In one open room there’s a life-sized diorama of Che Guevara and Camilo Cienfuegos in the Cuban jungle. I had the feeling that if the technology had been available and affordable this would have been animated with the sounds of the jungle and distant Batista aircraft bombardment, smoking pistols and all, like something Disney would do.

Camilo and Che

Diorama of Che and Camilo in the “jungle”. View this image larger.

Castro seems to have had a penchant and knack for converting his military commanders with prestige that might rival his own into martyrs. It’s well known that Che went (or was sent) to Bolivia, where he was ambushed. What are purportedly Che’s bones now rest under a monument near Santa Clara, Cuba.

Che’s visage is a visual constant in modern Cuba, and each year a new Che calendar is seen everywhere. The hagiography of both Castro and Che benefits greatly from the great photography of Alberto Korda, Castro’s staff photographer; although Che does not rate highly in my book as pin-up material, apparently there are those that think otherwise.
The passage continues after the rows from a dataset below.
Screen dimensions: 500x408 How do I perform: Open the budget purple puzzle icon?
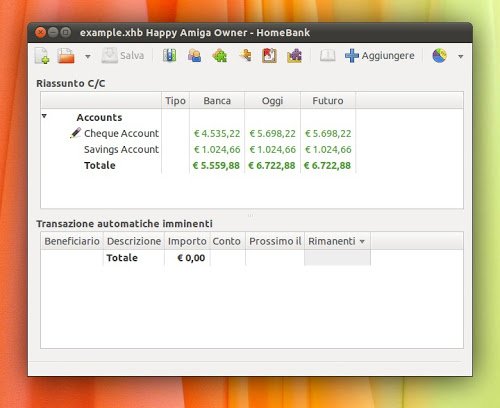tap(294, 55)
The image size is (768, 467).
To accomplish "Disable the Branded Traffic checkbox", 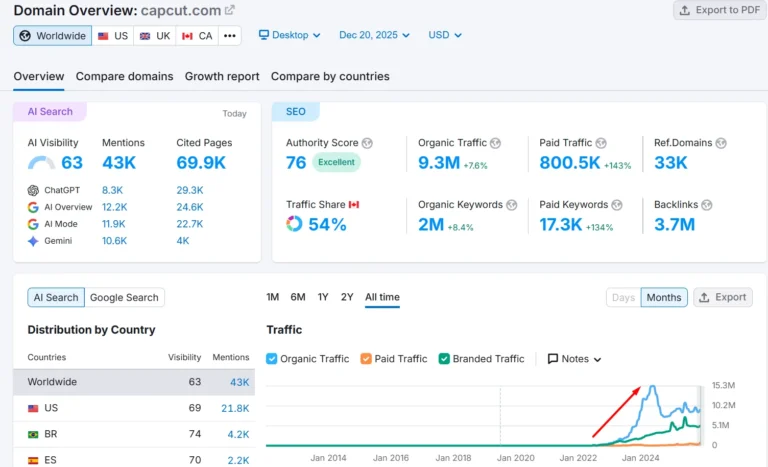I will [x=444, y=359].
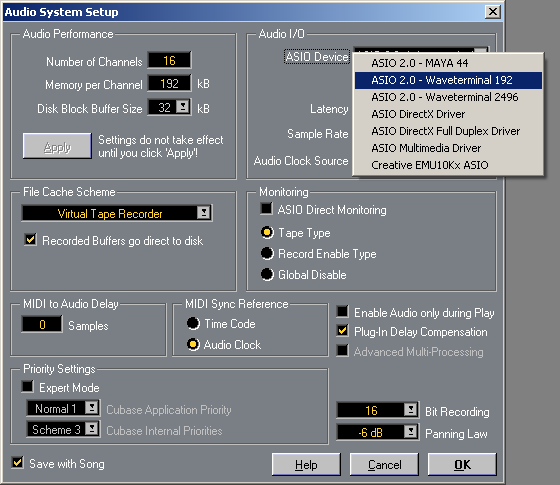Click the OK button
Viewport: 560px width, 485px height.
(x=462, y=464)
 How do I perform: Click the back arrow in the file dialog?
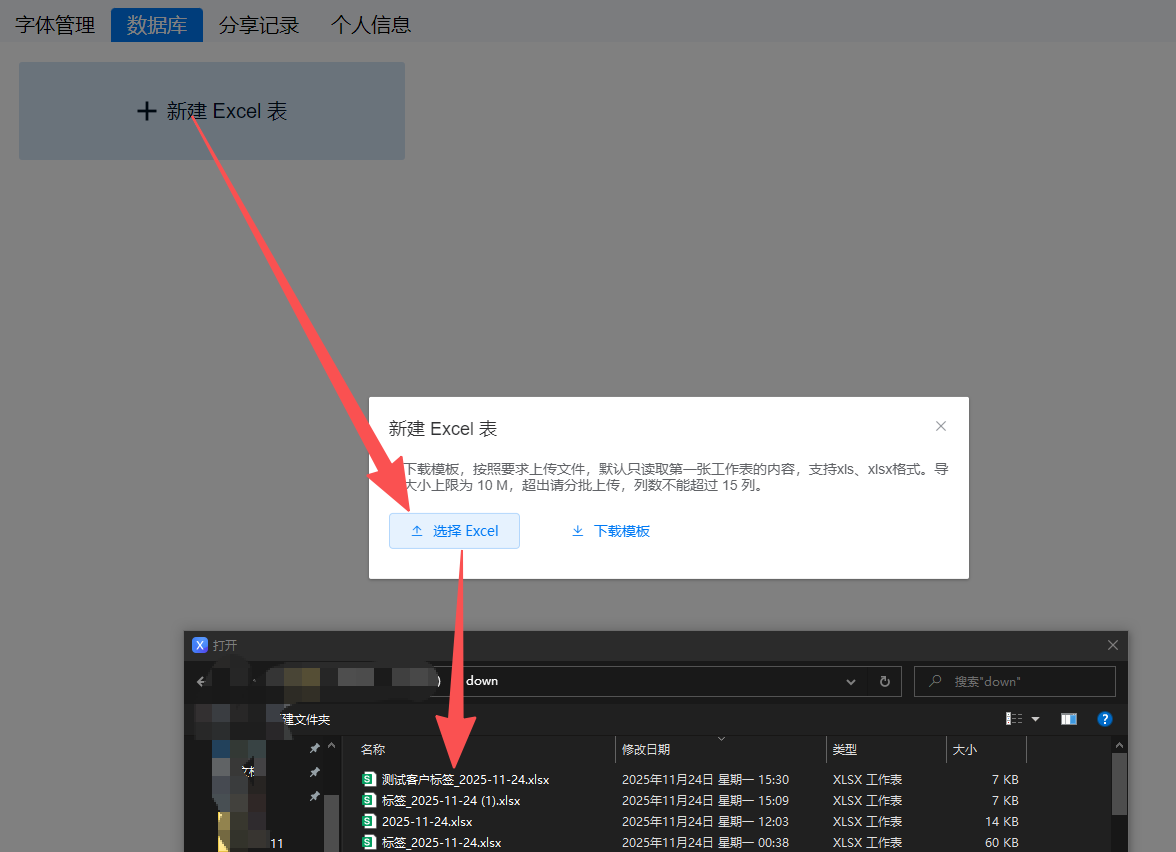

Camilo is less well known outside of Cuba than Che. One day in Havana I witnessed long lines of school children and soldiers marching down to the harbor to drop white flowers in the ocean in memory of this martyr, one of the most important revolutionary warriors, dead more than fifty years.

The story I heard in Cuba was that Camilo had been ordered in 1959 to fly to return with a traitor [presumably Hubert Matos]. Camilo disappeared without a trace, despite a massive search for any trace of the hero or his plane.

You don’t have to be a student of Jungian archetypes, Bruno Bettelheim on fairytales or the purges following the Russian revolution to recognize this story as familiar and inherently implausible. As Hugh Thomas puts it in Cuba, “Speculation about Cienfuegos’ death has continued. …No doubt this is one of the many matters that history will elucidate…”

Why the continued emphasis on revolution?

A revolutionary government that has been in power for fifty years is oxymoronic, and one has to ask oneself about the point of this particular example of Orwellian doublespeak. The label may have made a little sense during the years when Castro had the world’s third largest standing army and was attempting to export revolution to other third world countries. But now the continuous epithet of “revolutionary” applied to the authoritarian government in Cuba, along with the hagiographic iconography of the revolutionary generation, can only be seen as an attempt at justification for the regime’s existence and an attempt to rationalize the failures of the society the regime has spawned.

Cuba is a beautiful country with warm, welcoming and educated people. It’s also a land of contradictions, a place of food shortages and bread lines where vast acres of fertile land lie uncultivated.

Cuba is a banana republic with a back story of gangsterismo and an overlay of dysfunctional Stalinism.

As an American, I feel bad about missed opportunities—and the substantial role that ignorance, avarice and greed have played in America’s long relationship with Cuba. On the other hand, it’s clear that the problems in Cuba run far deeper than the American embargo.